Appellate Division of the Supreme Court of New York, First Department
Dec 4, 1925
215 App. Div. 3 (N.Y. App. Div. 1925)

Opinion

December 4, 1925.

Appeal from New York County.

Charles L. Craig, in person, as comptroller of the city of New York, appellant.

James H. Hickey, for the respondents.


By the terms of section 149 of the Greater New York charter (Laws of 1901, chap. 466, as amd. by Laws of 1923, chap. 667) it is provided as follows: "No contract hereafter made, the expense of the execution of which is not by law or ordinance, in whole or in part, to be paid by assessments upon the property benefited, shall be binding or of any force, unless the comptroller shall indorse thereon his certificate that there remains unexpended and unapplied, as herein provided, a balance of the appropriation or fund applicable thereto, sufficient to pay the estimated expense of executing such contract, as certified by the officer making the same * * *.

"It shall be the duty of the comptroller to make such indorsement upon every such contract so presented to him, if there remains unapplied and unexpended such amount so specified by the officer making the contract, and to thereafter hold and retain such sum to pay the expense incurred until the said contract shall be fully performed. And such indorsement shall be sufficient evidence of such appropriation or fund in any action. * * *."

The comptroller has refused to make a certificate in accordance with the section quoted, upon the ground that the proceedings leading up to the authorization of the contract, as well as the authorization thereof, are ultra vires and void.

The contract sought to be made provides:

" Witnesseth: 1. The said vendor agrees to sell to the said purchaser, free from all taxes, liens and encumbrances of every kind and nature whatsoever and with full warranty of title and right to convey, and the said vendee hereby agrees to purchase at the sum of Seventeen Thousand six hundred fifty ($17,650) Dollars, all the following property, to wit:

"All the railroad equipment constructed in the right-of-way on the franchise routes in the City of New York formerly owned by the New York and North Shore Traction Company, including rails, ties, ballast, trolley poles, suspension and contact wires, switches, frogs and section and other insulators, track switches, frogs, special work, joints and bonding, feeder cables and cable hangers, insulators and switches, line signals, bell-hangers or suspensions, culverts and the following bridges, viz:

"A fixed span railroad bridge over the Long Island Railroad at Bayside.

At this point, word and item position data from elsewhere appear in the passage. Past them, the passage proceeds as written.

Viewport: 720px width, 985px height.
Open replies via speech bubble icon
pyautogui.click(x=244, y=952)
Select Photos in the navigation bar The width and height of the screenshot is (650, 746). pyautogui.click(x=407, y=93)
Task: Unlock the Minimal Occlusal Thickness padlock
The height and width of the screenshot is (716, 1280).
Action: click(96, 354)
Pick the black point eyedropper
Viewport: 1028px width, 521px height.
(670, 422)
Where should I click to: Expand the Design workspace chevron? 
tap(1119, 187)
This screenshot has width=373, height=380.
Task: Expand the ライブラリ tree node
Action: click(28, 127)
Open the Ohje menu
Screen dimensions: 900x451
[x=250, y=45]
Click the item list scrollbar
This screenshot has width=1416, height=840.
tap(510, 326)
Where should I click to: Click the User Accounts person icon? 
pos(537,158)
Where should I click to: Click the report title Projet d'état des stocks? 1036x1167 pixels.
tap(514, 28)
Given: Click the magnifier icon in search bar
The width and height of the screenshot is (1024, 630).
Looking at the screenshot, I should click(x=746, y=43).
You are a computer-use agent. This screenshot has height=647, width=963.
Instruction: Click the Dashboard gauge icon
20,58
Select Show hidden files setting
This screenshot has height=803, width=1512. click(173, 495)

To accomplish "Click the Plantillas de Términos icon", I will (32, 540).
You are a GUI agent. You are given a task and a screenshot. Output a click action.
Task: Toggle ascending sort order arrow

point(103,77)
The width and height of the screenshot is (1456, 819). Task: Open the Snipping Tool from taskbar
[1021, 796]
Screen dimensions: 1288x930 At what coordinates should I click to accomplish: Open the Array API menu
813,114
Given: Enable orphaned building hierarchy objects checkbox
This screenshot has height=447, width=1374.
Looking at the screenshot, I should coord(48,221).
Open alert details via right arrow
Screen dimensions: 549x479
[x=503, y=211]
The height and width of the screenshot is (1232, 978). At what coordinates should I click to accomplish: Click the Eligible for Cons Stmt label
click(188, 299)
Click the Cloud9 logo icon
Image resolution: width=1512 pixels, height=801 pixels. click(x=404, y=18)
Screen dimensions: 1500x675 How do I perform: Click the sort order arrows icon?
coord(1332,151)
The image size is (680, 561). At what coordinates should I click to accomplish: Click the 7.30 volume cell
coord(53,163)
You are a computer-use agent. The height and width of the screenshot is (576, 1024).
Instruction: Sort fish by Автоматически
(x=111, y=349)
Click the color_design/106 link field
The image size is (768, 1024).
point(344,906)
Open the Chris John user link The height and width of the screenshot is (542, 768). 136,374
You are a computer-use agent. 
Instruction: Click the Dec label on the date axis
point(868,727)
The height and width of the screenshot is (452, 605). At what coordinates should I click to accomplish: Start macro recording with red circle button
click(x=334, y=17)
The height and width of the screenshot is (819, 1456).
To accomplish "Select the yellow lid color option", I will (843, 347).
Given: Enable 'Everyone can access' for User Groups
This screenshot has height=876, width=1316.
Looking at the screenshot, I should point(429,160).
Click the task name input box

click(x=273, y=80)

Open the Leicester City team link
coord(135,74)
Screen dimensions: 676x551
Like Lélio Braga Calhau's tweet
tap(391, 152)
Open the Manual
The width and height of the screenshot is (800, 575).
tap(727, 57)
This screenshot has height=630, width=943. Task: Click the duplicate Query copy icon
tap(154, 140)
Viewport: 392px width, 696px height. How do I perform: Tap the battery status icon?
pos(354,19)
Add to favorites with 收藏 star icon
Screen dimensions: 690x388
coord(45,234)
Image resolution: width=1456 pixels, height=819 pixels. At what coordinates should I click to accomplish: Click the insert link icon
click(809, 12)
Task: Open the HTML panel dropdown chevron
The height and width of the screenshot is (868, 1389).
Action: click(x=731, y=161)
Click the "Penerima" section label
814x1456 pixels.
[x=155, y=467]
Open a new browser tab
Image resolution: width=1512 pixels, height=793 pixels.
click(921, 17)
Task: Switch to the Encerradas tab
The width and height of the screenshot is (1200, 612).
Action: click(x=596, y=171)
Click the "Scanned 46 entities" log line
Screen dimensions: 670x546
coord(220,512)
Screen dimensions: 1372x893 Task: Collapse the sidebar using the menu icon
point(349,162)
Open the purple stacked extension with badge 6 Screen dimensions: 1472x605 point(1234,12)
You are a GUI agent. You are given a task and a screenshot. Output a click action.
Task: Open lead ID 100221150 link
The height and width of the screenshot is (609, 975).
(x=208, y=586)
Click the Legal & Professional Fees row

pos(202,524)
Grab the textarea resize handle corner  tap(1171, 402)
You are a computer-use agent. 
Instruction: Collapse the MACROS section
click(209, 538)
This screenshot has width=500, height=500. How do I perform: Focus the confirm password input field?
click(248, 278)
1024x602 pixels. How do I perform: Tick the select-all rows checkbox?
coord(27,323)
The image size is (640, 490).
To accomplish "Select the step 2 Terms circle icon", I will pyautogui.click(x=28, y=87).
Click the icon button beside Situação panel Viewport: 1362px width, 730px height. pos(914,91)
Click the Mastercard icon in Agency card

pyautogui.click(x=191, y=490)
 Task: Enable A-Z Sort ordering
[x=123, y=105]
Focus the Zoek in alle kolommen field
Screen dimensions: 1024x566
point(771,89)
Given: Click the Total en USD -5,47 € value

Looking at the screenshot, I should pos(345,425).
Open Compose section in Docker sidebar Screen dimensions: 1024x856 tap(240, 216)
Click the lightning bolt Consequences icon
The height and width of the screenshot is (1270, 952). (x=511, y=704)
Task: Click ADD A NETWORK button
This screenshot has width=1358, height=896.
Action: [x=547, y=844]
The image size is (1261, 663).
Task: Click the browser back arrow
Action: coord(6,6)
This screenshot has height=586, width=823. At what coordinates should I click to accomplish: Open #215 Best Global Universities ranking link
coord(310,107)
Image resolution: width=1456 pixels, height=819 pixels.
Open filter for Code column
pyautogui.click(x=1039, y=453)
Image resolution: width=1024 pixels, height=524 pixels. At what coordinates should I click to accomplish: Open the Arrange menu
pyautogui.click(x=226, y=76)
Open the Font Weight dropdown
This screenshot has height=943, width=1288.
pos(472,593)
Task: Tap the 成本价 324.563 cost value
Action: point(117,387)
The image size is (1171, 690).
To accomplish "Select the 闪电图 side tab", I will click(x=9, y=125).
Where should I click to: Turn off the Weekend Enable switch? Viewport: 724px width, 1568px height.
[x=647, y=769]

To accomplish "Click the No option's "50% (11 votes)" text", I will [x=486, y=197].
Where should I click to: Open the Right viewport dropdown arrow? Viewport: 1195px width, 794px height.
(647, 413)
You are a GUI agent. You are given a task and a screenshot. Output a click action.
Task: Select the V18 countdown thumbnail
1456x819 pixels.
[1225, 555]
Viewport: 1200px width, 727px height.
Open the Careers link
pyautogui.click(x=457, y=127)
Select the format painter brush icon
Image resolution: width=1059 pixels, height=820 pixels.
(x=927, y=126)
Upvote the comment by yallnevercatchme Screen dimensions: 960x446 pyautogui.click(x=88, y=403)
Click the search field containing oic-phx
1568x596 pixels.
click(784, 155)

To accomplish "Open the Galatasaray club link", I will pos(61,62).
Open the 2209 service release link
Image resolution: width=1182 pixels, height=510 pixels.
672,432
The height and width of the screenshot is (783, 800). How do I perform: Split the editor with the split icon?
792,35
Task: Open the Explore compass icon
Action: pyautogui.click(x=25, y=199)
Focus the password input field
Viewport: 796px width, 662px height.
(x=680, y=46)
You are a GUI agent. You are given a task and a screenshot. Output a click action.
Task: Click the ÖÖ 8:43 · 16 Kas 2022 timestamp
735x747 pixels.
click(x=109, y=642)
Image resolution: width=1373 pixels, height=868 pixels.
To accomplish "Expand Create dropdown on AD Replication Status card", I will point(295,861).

"A movable span railroad bridge over Alley Creek, Douglaston, including foundations, abutments, superstructures, girders and approaches;

"Upon certain parcels of land also formerly belonging to or leased by the New York and North Shore Traction Company, said parcels being

"(a) The land within the lines of 34th Avenue (Chestnut Street) between 149th Street (Flushing Place) and Murray Lane, Flushing, County of Queens, New York City;

"(b) The land within the lines of 221st Street as proposed (Bayside Boulevard-10th Avenue) between 41st and 42nd Avenues, County of Queens, City of New York.

"(c) The land within the lines of Northern Boulevard (Broadway-Jackson Avenue) easterly and westerly of Alley Creek, County of Queens, City of New York.

"(d) The land in Central (Ziegler) Avenue between Chestnut Street and Bayside Avenue, Flushing, Queens County, City of New York.

"(e) The land in Central (Ziegler) Avenue between Bayside Avenue and Higgins Lane, Flushing, Queens County, City of New York.

"2. And it is further mutually agreed that the said purchase shall be completed on the 23d day of December, 1924, at 11 o'clock in the forenoon of that day or on such earlier or other day as may be agreed upon, at the office of the Commissioner of Plant and Structures of the City of New York.

"3. It is mutually understood and agreed that on the payment of the purchase price herein named, the possession of said railroad equipment shall be given to the said Commissioner, and a bill of sale containing a warranty of title and covenant as to the vendor's right to convey shall be delivered to the said Commissioner duly executed, and that said bill of sale and execution thereof, before acceptance, must be approved by the Corporation Counsel."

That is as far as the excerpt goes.